Book review: Yes Sister, No Sister by Jennifer Craig
Dedication, dedication, dedication...
Life as a trainee nurse in 1950s Yorkshire was unimaginably tough...strict discipline, long hours and lots of bodily fluids!
Jennifer Craig’s entertaining memoir of her years at Leeds General Infirmary takes us back to an era when ‘Sister’ ruled the wards with a rod of iron, orders had to be obeyed and laughter was strictly forbidden.
But friendships forged under adversity are often the strongest and so there was also a warm sense of camaraderie which involved late-night study sessions, sneaked trips to the cinema and escapades with young trainee doctors.
Craig’s trip down memory lane is a tribute to the resilience and loyalty of the nursing profession, as well as a candid and amusing account of the highlights and hardships of life on the wards of a city hospital.
Her career began on a chilly day in December 1952 when she reported for duty in a thin cotton nursing dress with an uncomfortable starched collar and a cap that she could make neither head nor tail of.
On the forbidden list were jewellery, make-up, cardigans and laughter; on the must list was a willingness ‘to make nursing your whole life.’
It was a daunting prospecting for a bunch of mainly 18 to 20-year-old girls, particularly after a warning from Sister that most of them would ‘prove to be unsuitable’.
Undeterred, Craig set about her training with enthusiasm, learning the science of making a bed, the importance of personal hygiene, the art of dressing a festering wound without feeling sick and perishing the thought that she can hope to change the world.
The wards were a legacy of the era of Florence Nightingale, spacious, high-ceilinged cathedral-like rooms with tall windows and an emphasis on fresh air and space.
Nurses were expected to say ward prayers, cook light meals for patients, keep beds and belongings spotlessly clean, empty bedside ashtrays and remove rubbish.
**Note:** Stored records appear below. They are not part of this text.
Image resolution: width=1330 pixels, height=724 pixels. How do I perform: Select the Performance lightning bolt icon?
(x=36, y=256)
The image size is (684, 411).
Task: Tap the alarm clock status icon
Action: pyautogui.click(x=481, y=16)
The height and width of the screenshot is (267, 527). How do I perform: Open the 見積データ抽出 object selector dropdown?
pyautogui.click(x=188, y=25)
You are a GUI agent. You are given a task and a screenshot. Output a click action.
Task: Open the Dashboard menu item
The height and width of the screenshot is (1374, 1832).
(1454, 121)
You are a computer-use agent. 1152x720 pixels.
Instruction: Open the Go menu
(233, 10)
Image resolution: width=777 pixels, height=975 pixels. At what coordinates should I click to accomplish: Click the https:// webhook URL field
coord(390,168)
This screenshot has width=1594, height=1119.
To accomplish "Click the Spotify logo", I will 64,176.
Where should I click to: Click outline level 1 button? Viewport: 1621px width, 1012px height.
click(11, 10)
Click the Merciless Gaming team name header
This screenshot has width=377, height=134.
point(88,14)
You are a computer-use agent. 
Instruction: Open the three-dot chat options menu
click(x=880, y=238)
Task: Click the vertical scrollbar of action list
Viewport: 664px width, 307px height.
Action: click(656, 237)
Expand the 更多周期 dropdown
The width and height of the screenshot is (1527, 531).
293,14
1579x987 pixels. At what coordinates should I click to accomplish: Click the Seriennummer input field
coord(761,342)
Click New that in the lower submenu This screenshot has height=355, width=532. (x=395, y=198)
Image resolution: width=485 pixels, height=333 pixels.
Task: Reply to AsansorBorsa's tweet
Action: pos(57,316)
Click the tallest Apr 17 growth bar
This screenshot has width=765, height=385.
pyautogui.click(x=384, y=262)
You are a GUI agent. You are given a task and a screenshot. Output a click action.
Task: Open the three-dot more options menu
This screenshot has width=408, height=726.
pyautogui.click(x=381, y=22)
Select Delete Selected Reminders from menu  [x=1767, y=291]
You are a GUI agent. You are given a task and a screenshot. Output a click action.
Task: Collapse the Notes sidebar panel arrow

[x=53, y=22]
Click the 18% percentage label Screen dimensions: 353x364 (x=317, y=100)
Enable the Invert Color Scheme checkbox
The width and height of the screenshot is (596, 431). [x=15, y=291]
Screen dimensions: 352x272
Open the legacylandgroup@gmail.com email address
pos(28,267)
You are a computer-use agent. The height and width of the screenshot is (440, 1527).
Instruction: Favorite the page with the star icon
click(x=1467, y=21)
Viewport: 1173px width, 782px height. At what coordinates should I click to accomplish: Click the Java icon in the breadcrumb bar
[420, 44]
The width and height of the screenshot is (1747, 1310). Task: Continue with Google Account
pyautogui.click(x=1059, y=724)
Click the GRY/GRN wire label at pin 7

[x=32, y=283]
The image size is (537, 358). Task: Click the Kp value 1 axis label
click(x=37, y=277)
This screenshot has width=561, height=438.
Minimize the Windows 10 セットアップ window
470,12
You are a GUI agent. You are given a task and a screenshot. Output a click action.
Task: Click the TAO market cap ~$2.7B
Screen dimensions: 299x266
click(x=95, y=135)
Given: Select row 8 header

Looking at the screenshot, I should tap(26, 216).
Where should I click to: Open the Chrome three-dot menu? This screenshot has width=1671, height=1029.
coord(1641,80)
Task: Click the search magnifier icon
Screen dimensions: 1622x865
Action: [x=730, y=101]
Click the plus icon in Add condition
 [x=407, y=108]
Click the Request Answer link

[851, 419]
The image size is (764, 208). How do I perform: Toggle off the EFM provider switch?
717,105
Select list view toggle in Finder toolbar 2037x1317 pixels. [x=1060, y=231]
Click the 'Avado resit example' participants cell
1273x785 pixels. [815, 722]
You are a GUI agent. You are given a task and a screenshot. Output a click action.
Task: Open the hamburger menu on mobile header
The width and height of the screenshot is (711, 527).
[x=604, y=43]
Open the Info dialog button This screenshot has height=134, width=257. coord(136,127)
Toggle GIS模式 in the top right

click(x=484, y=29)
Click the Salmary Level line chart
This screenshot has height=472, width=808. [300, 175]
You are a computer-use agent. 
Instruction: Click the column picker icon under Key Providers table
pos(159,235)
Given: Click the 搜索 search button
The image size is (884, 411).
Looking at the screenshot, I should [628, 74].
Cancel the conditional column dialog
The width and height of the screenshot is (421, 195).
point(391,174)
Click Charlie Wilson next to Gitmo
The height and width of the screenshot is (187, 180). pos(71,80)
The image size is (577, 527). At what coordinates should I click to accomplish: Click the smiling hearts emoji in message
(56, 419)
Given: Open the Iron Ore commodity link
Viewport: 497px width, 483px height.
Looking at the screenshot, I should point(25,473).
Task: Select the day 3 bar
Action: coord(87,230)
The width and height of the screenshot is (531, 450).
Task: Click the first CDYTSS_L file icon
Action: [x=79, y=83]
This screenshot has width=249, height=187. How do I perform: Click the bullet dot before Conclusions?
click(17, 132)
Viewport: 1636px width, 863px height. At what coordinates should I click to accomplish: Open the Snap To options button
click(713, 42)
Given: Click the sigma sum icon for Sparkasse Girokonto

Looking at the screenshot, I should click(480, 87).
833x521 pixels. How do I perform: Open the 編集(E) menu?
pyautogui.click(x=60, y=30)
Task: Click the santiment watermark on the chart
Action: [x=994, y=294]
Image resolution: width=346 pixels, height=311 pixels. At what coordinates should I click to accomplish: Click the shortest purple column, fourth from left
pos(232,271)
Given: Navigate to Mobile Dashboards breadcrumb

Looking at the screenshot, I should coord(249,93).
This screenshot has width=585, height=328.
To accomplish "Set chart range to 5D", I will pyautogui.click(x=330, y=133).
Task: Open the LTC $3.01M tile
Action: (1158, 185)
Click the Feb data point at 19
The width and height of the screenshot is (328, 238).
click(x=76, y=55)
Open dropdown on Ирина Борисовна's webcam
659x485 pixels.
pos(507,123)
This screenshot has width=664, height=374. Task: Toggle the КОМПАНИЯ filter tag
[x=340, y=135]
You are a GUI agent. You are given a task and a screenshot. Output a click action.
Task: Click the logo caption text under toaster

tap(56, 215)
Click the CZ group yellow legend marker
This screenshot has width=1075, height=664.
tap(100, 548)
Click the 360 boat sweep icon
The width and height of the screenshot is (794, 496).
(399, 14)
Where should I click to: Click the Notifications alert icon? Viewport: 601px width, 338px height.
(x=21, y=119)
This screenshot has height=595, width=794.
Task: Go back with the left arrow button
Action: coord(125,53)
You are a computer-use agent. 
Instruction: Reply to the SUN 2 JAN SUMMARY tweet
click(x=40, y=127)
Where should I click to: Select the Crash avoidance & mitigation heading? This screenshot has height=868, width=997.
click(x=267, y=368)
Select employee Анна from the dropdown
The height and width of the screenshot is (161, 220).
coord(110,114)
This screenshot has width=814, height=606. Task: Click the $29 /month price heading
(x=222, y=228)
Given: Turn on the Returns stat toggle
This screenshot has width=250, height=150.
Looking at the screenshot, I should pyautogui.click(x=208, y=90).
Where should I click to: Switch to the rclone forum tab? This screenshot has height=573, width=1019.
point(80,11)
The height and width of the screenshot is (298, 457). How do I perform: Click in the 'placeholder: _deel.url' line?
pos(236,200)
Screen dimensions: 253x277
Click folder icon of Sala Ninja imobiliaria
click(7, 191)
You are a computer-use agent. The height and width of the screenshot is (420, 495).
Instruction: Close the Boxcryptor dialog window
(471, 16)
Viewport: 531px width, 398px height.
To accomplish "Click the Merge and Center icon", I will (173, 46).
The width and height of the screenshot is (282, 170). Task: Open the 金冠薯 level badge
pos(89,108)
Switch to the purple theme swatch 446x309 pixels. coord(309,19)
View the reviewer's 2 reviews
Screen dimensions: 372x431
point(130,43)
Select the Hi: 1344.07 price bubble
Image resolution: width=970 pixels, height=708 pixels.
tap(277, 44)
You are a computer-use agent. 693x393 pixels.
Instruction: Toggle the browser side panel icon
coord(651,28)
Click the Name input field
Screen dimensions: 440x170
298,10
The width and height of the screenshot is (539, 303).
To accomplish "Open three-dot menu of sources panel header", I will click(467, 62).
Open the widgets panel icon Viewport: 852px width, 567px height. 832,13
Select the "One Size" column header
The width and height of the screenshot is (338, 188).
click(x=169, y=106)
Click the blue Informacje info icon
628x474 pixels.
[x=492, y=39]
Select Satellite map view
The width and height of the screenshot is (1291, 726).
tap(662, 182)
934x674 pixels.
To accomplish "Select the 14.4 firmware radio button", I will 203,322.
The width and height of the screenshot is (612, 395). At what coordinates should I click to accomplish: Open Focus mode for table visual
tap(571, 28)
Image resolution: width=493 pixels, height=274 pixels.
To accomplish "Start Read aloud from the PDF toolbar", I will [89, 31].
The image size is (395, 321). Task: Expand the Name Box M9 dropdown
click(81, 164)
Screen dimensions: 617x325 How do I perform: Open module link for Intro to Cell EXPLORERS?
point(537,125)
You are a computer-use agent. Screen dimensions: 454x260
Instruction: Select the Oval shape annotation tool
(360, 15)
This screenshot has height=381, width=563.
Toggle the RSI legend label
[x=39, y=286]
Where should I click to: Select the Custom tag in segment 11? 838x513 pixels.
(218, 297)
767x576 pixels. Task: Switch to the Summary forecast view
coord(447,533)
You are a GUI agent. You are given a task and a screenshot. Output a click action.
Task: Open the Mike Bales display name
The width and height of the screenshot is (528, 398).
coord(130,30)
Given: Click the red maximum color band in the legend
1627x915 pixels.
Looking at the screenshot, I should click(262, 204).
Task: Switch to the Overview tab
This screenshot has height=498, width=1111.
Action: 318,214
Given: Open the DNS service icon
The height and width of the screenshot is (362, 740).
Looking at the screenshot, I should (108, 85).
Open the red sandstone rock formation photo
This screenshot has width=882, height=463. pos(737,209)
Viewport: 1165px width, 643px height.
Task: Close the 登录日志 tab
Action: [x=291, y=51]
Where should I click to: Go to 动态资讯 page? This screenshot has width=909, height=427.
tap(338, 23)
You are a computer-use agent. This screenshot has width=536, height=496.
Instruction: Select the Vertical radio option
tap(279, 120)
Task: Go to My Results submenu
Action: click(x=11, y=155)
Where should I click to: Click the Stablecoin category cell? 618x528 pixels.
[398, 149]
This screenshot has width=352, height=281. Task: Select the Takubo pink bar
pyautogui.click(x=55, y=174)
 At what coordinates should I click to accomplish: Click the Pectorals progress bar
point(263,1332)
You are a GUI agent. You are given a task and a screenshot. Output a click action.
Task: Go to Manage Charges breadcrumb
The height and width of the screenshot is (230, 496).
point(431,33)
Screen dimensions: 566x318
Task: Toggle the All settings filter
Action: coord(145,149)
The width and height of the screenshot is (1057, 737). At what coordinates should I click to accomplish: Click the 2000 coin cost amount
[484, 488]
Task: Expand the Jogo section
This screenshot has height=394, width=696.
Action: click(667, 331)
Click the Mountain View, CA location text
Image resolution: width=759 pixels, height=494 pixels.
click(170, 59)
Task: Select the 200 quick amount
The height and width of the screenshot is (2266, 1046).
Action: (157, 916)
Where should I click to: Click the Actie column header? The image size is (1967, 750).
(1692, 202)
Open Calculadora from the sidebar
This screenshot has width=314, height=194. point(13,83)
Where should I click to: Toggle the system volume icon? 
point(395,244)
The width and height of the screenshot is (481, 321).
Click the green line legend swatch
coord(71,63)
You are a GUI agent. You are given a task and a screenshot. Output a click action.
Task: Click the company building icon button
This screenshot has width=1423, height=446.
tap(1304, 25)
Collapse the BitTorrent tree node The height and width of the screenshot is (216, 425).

In between they learned how to survive night shifts, lay out dead bodies, juggle test tubes over Bunsen burners and work in the operating theatre.
There were frustrations – bullying by sisters and having no real social life – but there were the compensations of the antics of housemen, the earthy humour of the patients, the pride in one’s competence and, above all, the delight in making sick people feel better.
In 1961, Craig emigrated to Canada where she still lives but her affectionate and humorous story is testament to the corner of her heart that still dwells in the lofty corridors of Leeds General Infirmary.